• Given request: Quote every one of the following records verbatim, keeping their original order.

— Start —

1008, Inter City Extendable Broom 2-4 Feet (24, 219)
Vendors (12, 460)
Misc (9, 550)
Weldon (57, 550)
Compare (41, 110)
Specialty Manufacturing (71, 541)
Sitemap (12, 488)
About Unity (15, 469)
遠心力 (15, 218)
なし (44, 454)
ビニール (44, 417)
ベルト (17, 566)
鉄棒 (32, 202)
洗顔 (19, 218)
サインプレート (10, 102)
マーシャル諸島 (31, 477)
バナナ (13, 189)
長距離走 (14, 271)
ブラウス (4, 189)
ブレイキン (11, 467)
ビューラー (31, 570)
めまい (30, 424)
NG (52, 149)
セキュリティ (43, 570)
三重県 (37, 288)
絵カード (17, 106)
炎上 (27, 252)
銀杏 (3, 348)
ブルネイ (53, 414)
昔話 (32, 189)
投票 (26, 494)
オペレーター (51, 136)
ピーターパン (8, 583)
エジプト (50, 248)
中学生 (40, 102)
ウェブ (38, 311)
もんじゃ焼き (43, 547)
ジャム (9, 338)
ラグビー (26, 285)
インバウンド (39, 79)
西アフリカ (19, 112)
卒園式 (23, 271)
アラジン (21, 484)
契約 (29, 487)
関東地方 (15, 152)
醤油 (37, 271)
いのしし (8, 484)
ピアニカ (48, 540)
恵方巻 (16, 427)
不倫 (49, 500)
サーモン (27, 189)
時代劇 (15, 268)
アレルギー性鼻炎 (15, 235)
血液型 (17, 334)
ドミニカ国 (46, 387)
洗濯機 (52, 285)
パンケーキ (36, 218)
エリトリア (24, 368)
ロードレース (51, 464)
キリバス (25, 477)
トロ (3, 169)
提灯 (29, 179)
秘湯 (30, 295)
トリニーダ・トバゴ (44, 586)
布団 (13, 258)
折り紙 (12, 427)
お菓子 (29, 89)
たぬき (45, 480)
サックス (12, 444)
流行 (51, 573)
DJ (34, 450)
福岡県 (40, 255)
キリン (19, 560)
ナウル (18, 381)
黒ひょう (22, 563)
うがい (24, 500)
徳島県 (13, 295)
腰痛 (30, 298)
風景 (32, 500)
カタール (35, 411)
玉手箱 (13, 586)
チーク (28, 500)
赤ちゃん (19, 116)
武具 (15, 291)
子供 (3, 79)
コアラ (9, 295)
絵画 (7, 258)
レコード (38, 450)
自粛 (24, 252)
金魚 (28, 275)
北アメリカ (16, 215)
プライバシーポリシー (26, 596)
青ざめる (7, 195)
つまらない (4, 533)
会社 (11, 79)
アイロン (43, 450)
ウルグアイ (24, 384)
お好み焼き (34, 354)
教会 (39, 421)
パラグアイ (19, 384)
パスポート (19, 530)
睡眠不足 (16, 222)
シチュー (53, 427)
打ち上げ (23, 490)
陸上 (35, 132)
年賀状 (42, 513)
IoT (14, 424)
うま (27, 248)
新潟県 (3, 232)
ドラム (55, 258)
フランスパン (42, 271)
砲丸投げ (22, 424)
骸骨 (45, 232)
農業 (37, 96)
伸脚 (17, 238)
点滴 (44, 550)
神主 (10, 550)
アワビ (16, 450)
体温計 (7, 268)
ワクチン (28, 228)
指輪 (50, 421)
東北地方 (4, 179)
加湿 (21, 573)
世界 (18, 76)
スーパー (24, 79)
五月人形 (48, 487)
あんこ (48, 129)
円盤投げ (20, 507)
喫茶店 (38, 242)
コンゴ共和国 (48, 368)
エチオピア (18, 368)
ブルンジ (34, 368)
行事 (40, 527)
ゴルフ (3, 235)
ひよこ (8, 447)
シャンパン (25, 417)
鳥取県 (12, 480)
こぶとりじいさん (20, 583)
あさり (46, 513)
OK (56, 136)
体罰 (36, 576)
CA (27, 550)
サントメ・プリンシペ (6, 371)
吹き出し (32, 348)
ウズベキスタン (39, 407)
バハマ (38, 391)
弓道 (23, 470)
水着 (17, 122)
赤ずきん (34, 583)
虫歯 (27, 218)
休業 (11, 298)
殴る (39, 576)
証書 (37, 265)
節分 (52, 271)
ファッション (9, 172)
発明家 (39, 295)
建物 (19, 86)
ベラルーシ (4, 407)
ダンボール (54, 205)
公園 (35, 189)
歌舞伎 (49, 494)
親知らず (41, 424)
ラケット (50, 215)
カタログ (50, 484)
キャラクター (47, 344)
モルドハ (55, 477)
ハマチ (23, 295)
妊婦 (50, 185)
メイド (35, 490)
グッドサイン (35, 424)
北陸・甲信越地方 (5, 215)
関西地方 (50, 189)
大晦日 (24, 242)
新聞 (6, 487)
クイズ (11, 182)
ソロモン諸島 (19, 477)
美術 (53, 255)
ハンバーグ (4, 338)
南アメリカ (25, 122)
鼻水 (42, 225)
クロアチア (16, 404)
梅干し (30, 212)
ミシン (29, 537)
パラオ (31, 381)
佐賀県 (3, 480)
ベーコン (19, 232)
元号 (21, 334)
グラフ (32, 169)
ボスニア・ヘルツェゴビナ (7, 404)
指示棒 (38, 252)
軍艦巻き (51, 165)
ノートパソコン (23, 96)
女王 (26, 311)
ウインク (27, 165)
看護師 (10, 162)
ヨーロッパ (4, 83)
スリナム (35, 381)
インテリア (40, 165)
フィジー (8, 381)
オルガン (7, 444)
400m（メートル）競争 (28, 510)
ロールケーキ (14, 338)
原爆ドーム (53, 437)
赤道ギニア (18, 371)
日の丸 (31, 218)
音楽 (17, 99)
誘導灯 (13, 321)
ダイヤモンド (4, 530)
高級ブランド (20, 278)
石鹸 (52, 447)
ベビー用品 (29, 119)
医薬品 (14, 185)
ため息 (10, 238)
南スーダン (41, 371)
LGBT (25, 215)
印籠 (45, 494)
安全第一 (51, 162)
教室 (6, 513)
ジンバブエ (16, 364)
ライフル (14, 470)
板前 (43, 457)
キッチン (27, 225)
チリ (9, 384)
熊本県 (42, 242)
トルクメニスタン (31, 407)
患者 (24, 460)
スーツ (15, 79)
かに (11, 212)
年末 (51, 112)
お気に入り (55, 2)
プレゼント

— End —

• Exercise result:
1008, Inter City Extendable Broom 2-4 Feet (24, 219)
Vendors (12, 460)
Misc (9, 550)
Weldon (57, 550)
Compare (41, 110)
Specialty Manufacturing (71, 541)
Sitemap (12, 488)
About Unity (15, 469)
遠心力 (15, 218)
なし (44, 454)
ビニール (44, 417)
ベルト (17, 566)
鉄棒 (32, 202)
洗顔 (19, 218)
サインプレート (10, 102)
マーシャル諸島 (31, 477)
バナナ (13, 189)
長距離走 (14, 271)
ブラウス (4, 189)
ブレイキン (11, 467)
ビューラー (31, 570)
めまい (30, 424)
NG (52, 149)
セキュリティ (43, 570)
三重県 (37, 288)
絵カード (17, 106)
炎上 (27, 252)
銀杏 (3, 348)
ブルネイ (53, 414)
昔話 (32, 189)
投票 (26, 494)
オペレーター (51, 136)
ピーターパン (8, 583)
エジプト (50, 248)
中学生 (40, 102)
ウェブ (38, 311)
もんじゃ焼き (43, 547)
ジャム (9, 338)
ラグビー (26, 285)
インバウンド (39, 79)
西アフリカ (19, 112)
卒園式 (23, 271)
アラジン (21, 484)
契約 (29, 487)
関東地方 (15, 152)
醤油 (37, 271)
いのしし (8, 484)
ピアニカ (48, 540)
恵方巻 (16, 427)
不倫 (49, 500)
サーモン (27, 189)
時代劇 (15, 268)
アレルギー性鼻炎 (15, 235)
血液型 (17, 334)
ドミニカ国 (46, 387)
洗濯機 (52, 285)
パンケーキ (36, 218)
エリトリア (24, 368)
ロードレース (51, 464)
キリバス (25, 477)
トロ (3, 169)
提灯 (29, 179)
秘湯 (30, 295)
トリニーダ・トバゴ (44, 586)
布団 (13, 258)
折り紙 (12, 427)
お菓子 (29, 89)
たぬき (45, 480)
サックス (12, 444)
流行 (51, 573)
DJ (34, 450)
福岡県 (40, 255)
キリン (19, 560)
ナウル (18, 381)
黒ひょう (22, 563)
うがい (24, 500)
徳島県 (13, 295)
腰痛 (30, 298)
風景 (32, 500)
カタール (35, 411)
玉手箱 (13, 586)
チーク (28, 500)
赤ちゃん (19, 116)
武具 (15, 291)
子供 (3, 79)
コアラ (9, 295)
絵画 (7, 258)
レコード (38, 450)
自粛 (24, 252)
金魚 (28, 275)
北アメリカ (16, 215)
プライバシーポリシー (26, 596)
青ざめる (7, 195)
つまらない (4, 533)
会社 (11, 79)
アイロン (43, 450)
ウルグアイ (24, 384)
お好み焼き (34, 354)
教会 (39, 421)
パラグアイ (19, 384)
パスポート (19, 530)
睡眠不足 (16, 222)
シチュー (53, 427)
打ち上げ (23, 490)
陸上 (35, 132)
年賀状 (42, 513)
IoT (14, 424)
うま (27, 248)
新潟県 (3, 232)
ドラム (55, 258)
フランスパン (42, 271)
砲丸投げ (22, 424)
骸骨 (45, 232)
農業 (37, 96)
伸脚 (17, 238)
点滴 (44, 550)
神主 (10, 550)
アワビ (16, 450)
体温計 (7, 268)
ワクチン (28, 228)
指輪 (50, 421)
東北地方 (4, 179)
加湿 (21, 573)
世界 (18, 76)
スーパー (24, 79)
五月人形 (48, 487)
あんこ (48, 129)
円盤投げ (20, 507)
喫茶店 (38, 242)
コンゴ共和国 (48, 368)
エチオピア (18, 368)
ブルンジ (34, 368)
行事 (40, 527)
ゴルフ (3, 235)
ひよこ (8, 447)
シャンパン (25, 417)
鳥取県 (12, 480)
こぶとりじいさん (20, 583)
あさり (46, 513)
OK (56, 136)
体罰 (36, 576)
CA (27, 550)
サントメ・プリンシペ (6, 371)
吹き出し (32, 348)
ウズベキスタン (39, 407)
バハマ (38, 391)
弓道 (23, 470)
水着 (17, 122)
赤ずきん (34, 583)
虫歯 (27, 218)
休業 (11, 298)
殴る (39, 576)
証書 (37, 265)
節分 (52, 271)
ファッション (9, 172)
発明家 (39, 295)
建物 (19, 86)
ベラルーシ (4, 407)
ダンボール (54, 205)
公園 (35, 189)
歌舞伎 (49, 494)
親知らず (41, 424)
ラケット (50, 215)
カタログ (50, 484)
キャラクター (47, 344)
モルドハ (55, 477)
ハマチ (23, 295)
妊婦 (50, 185)
メイド (35, 490)
グッドサイン (35, 424)
北陸・甲信越地方 (5, 215)
関西地方 (50, 189)
大晦日 (24, 242)
新聞 (6, 487)
クイズ (11, 182)
ソロモン諸島 (19, 477)
美術 (53, 255)
ハンバーグ (4, 338)
南アメリカ (25, 122)
鼻水 (42, 225)
クロアチア (16, 404)
梅干し (30, 212)
ミシン (29, 537)
パラオ (31, 381)
佐賀県 (3, 480)
ベーコン (19, 232)
元号 (21, 334)
グラフ (32, 169)
ボスニア・ヘルツェゴビナ (7, 404)
指示棒 (38, 252)
軍艦巻き (51, 165)
ノートパソコン (23, 96)
女王 (26, 311)
ウインク (27, 165)
看護師 (10, 162)
ヨーロッパ (4, 83)
スリナム (35, 381)
インテリア (40, 165)
フィジー (8, 381)
オルガン (7, 444)
400m（メートル）競争 (28, 510)
ロールケーキ (14, 338)
原爆ドーム (53, 437)
赤道ギニア (18, 371)
日の丸 (31, 218)
音楽 (17, 99)
誘導灯 (13, 321)
ダイヤモンド (4, 530)
高級ブランド (20, 278)
石鹸 (52, 447)
ベビー用品 (29, 119)
医薬品 (14, 185)
ため息 (10, 238)
南スーダン (41, 371)
LGBT (25, 215)
印籠 (45, 494)
安全第一 (51, 162)
教室 (6, 513)
ジンバブエ (16, 364)
ライフル (14, 470)
板前 (43, 457)
キッチン (27, 225)
チリ (9, 384)
熊本県 (42, 242)
トルクメニスタン (31, 407)
患者 (24, 460)
スーツ (15, 79)
かに (11, 212)
年末 (51, 112)
お気に入り (55, 2)
プレゼント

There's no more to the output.